В результате изучения исторических документов исследователи пришли к выводу, что если пищи было мало в ПМР отца, его сын имел меньше шансов умереть от сердечно-сосудистых заболеваний (таких как удар, повышенное кровяное давление или болезнь коронарной артерии). С другой стороны, если у мужчины во время ПМР пищи было в избытке, его внуки подвергались повышенной опасности умереть от осложнений, вызванных диабетом[42]. В полном соответствии нашему примеру о Камилле, бабушка которой пережила Голландскую голодную зиму, их сыновья и внуки имели измененный фенотип (изменения степени риска умереть от сердечно-сосудистых заболеваний или диабета), возникший в ответ на средовые стимулы, с которыми сами они никогда не сталкивались.
Такие следствия не могут быть результатом влияния внутриматочной среды или изменений в цитоплазме по причинам, уже изложенным выше.

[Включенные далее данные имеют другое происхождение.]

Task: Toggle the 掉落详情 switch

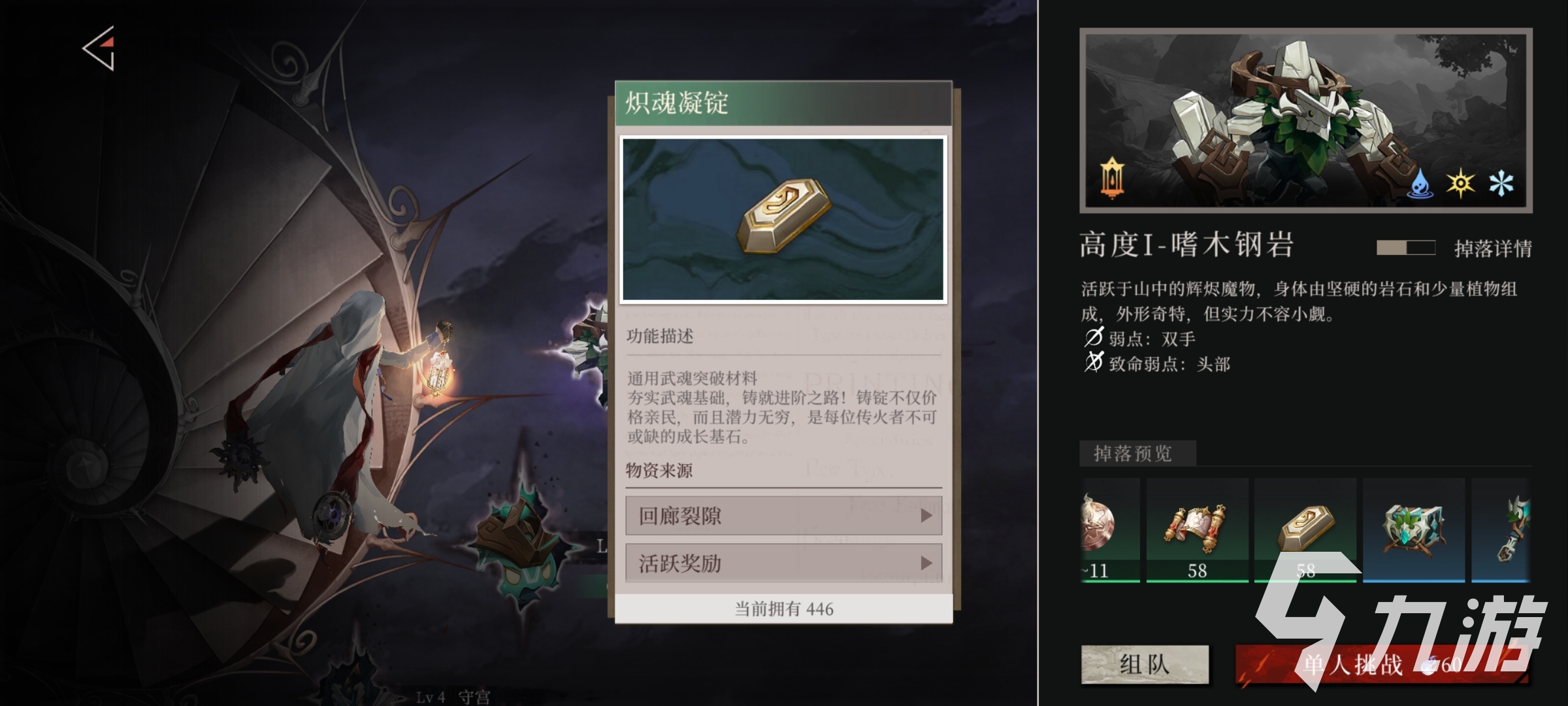Action: point(1406,248)
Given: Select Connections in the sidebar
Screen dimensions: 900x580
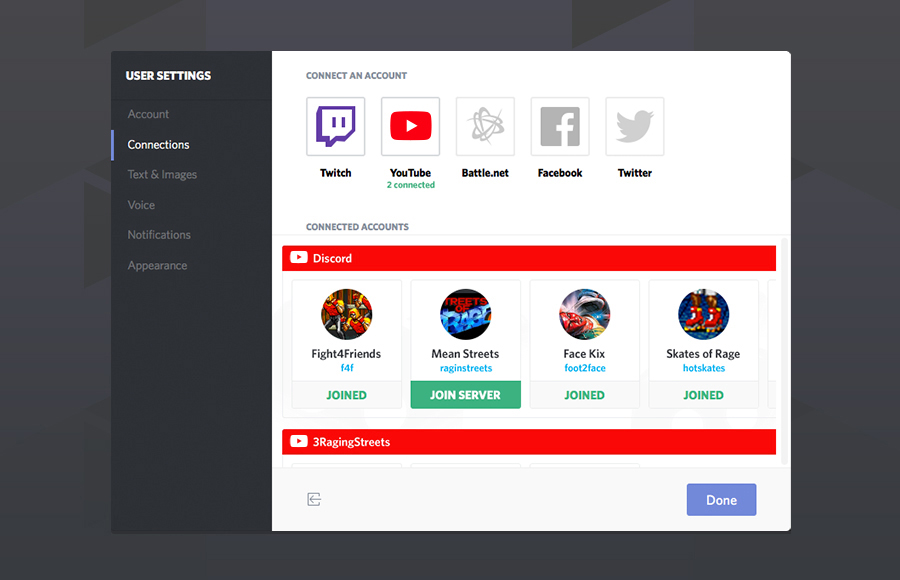Looking at the screenshot, I should pyautogui.click(x=158, y=145).
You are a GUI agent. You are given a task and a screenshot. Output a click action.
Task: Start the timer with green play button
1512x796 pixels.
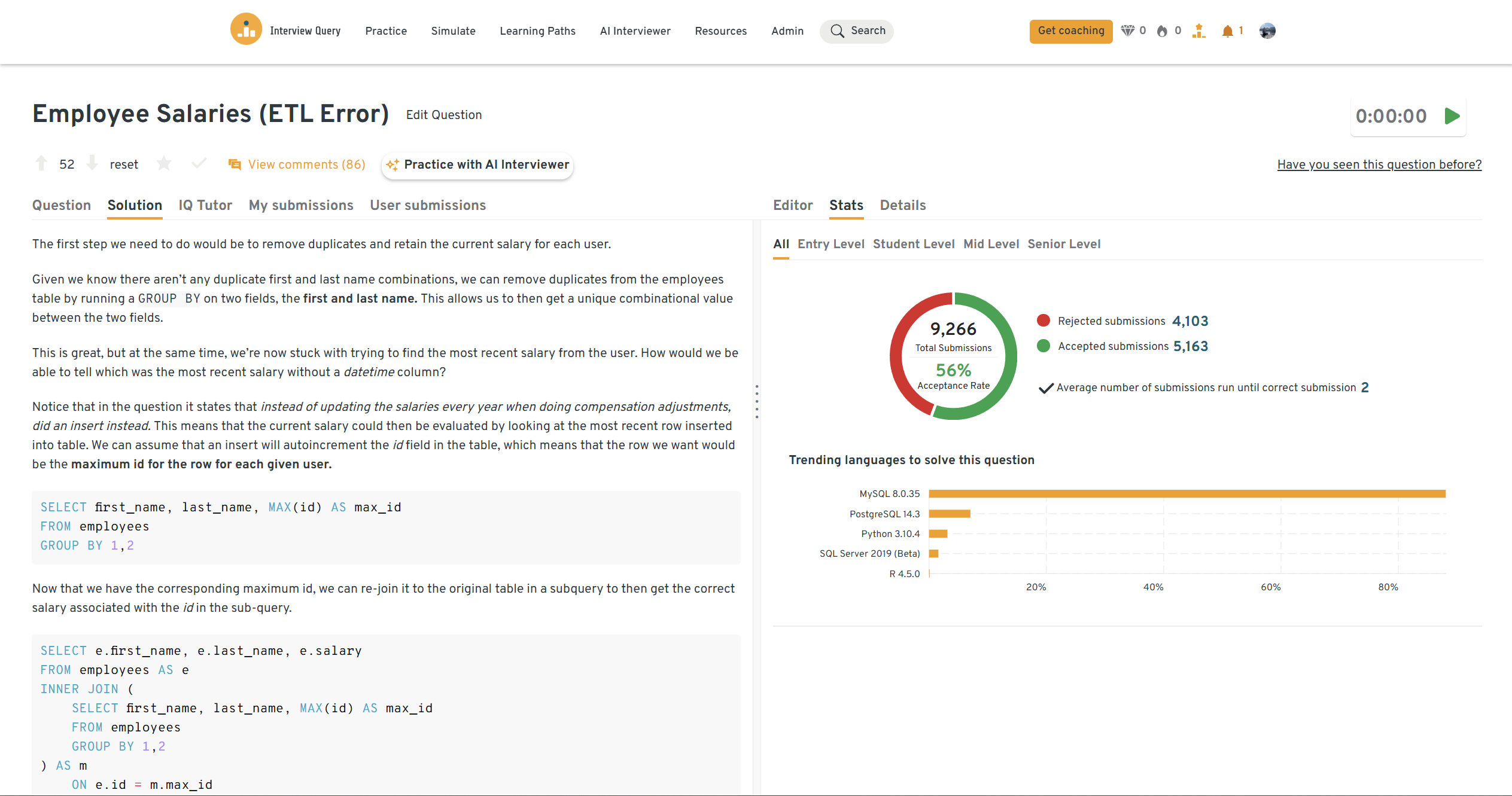[x=1452, y=116]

Значит, представляется возможным предположить, что эти трансгенерационные последствия, обусловленные количеством пищи, доступной поколению дедов, были переданы внукам посредством эпигенетических факторов. Эти выводы выглядят еще более удивительными, если мы вспомним, что изначальная причина (недостаток или обилие пищи) имела место в то время, когда мальчики еще не достигли периода полового созревания, то есть еще даже не начали вырабатывать сперму. Несмотря на это, они передали результат, вызванный этой причиной, своим сыновьям и внукам.
Однако не все так гладко и бесспорно в этих исследованиях возможности передачи трансгенерационной наследственности по мужской линии. В частности, весьма рискованно полностью полагаться на абсолютную достоверность старых записей о причинах смерти и делать выводы на основании исторических документов. Кроме того, многие из наблюдаемых последствий были выражены не слишком явно. Это одна из главных проблем, обычно возникающих при работе с людьми, наряду с прочими, которые мы уже обсудили, такими как наша генетическая вариативность и невозможность контролировать окружающую среду хоть сколько-нибудь серьезным образом. Всегда существует риск, что из имеющейся информации мы можем сделать неверные выводы, как это и случилось с Ламарком, когда он изучал семьи кузнецов.
Существует ли какой-либо альтернативный способ исследовать возможность трансгенерационной наследственности? Если этот феномен присутствует и у представителей других видов, у нас будет значительно больше уверенности в том, что это явление реально. Дело в том, что эксперименты на модельных системах для проверки каких-либо гипотез могут поводиться целенаправленно и давать более объективную картину, нежели просто изучение данных, предоставляемых природой или историей.
И здесь нам опять на помощь приходят мыши агути. Опыты Эммы Уайтло показали, что вариативность окраса шерсти у мышей агути обусловлена эпигенетическим механизмом, в частности ДНК-метилированием ретротранспозона в гене агути. У всех мышей разных окрасок были одинаковые последовательности ДНК, но различные уровни эпигенетической модификации ретротранспозона.
Профессор Уайтло решила выяснить, может ли окрас шерсти передаваться по наследству. Если да, то это стало бы доказательством того, что не только ДНК передается от родителя потомству, но и эпигенетические модификации генома. И это могло бы стать возможным механизмом трансгенерационной наследственности приобретенных характеристик.
Когда выбранные Эммой Уайтло мыши дали приплод, профессор получила результаты, показанные на рисунке 6.2. Для удобства здесь изображено только то потомство, которое унаследовало ретротранспозон Avy от матери, поскольку именно эти результаты нас интересуют.
Рис. 6.2. Цвет шерсти генетически идентичных матерей влияет на цвет шерсти их потомства. У желтой мыши, ген агути которой экспрессируется постоянно вследствие низких уровней ДНК-метилирования регуляторного ретротранспозона, никогда не рождается темно-окрашенное потомство. Эпигенетически — а не генетически — обусловленные характеристики матери влияют на ее потомство
Если у матери был неметилированный ген Avy и, соответственно, желтый окрас, все ее потомство рождалось с желтой или слегка пятнистой шерстью. Ни один из ее мышат не имел очень темного окраса шерсти, обусловленного метилированием ретротранспозона.
С другой стороны, если материнская аллель Avy была сильно метилирована, в результате чего эта мышь имела темный окрас, то у некоторой части ее потомства также была темная шерсть. Если и у бабушки, и у матери шерсть была темной, тогда у потомства этот признак оказывался еще более выраженным. В этом случае доля темного потомства составляла уже не одну пятую, как на рис. 6.2, а почти третью часть.